Legislators studying the “preservation of the HOPE scholarship” have spent a lot more time talking about casinos than colleges. That being the case, it’s an open question what “preservation” means.
Or whether “preservation” is even the right goal.
Five years ago, HOPE recipients at Georgia Tech or the University of Georgia could expect all of their tuition to be paid by lottery funds. Today it’s about 77 percent, except for those who qualify for the newer Zell Miller Scholarship and still have their tuition fully covered — although not fees and a stipend for books, as HOPE originally provided.
Just returning to full tuition for all HOPE scholars could quickly eat up the program’s estimated share of $280 million in revenues the state would get if casinos were legalized. And that’s before any further tuition hikes.
If so, a restoration of HOPE to its former glory would seem to be off the table, and "preservation" could simply mean reducing the value of the scholarship more slowly over time. That makes for a rather less decent proposal.
Lawmakers could try to squeeze more money out of casinos with a higher tax rate, but they’d probably have to double or even triple the take to restore “full HOPE” for very long. Even then, they’d merely be penciling in a future date at which we had the same conversation about the program we’ve been having since 2011.
So if restoration isn’t feasible and preservation isn’t likely, lawmakers will need to find another goal for HOPE. How about a transformation?
The original premise of full tuition for all qualifying students, at all public colleges, in all degree programs, may not be the right one anymore. My friend Charlie Harper recently raised this question at an event for his think tank, Policy BEST. I think it’s worth examining.
The deal has already been changed in our technical colleges, where the HOPE Grant covers all tuition only for certain “high demand” programs. Is there room for such consideration among our four-year colleges?
There’s also the question of whether we get the best bang for our buck by covering tuition for students from the get-go, only to watch as roughly half of HOPE scholars lose their eligibility after just one year. In fact, the best indicator of whether students will graduate may be whether they have HOPE after their first year.

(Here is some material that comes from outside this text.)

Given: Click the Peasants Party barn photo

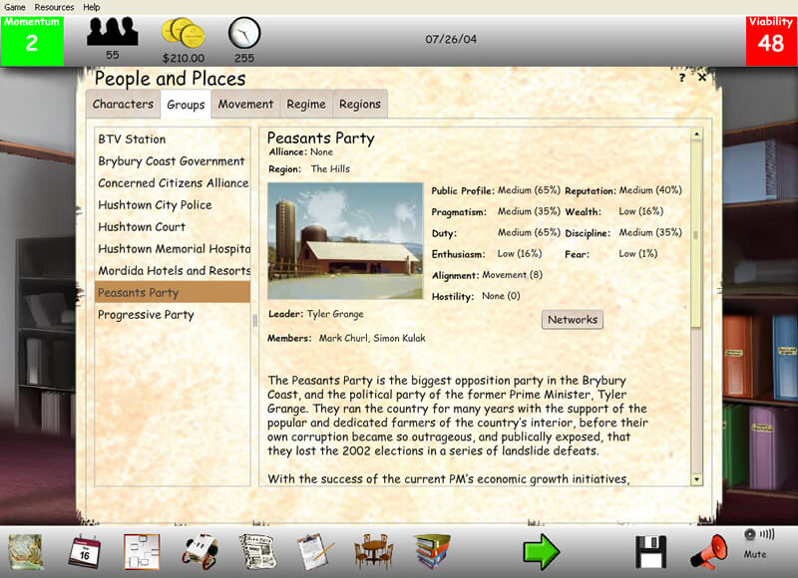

The University System of Georgia reports six-year graduation rates for first-time freshmen entering its colleges between 1999 and 2008. Interestingly, students who entered college with HOPE in recent years have been no more likely to graduate than those didn’t have it until after their first year. What’s more, whether they started with HOPE or not, those students who were eligible for the scholarship after their freshman year graduated at a 76 percent rate. Among all others who started college with them, only 25 percent graduated.
So maybe, as longtime Georgia political activist Virginia Galloway suggested at a legislative hearing in Savannah last month, students could pay their first year’s tuition and get a refund if they’re still eligible for HOPE. The state could then pay as they go, as long as they remain eligible.
The opportunity regarding HOPE may not lie in finding new tax revenues to pump into it. Rather, this may be our chance to make the program as smart as the students who depend on it.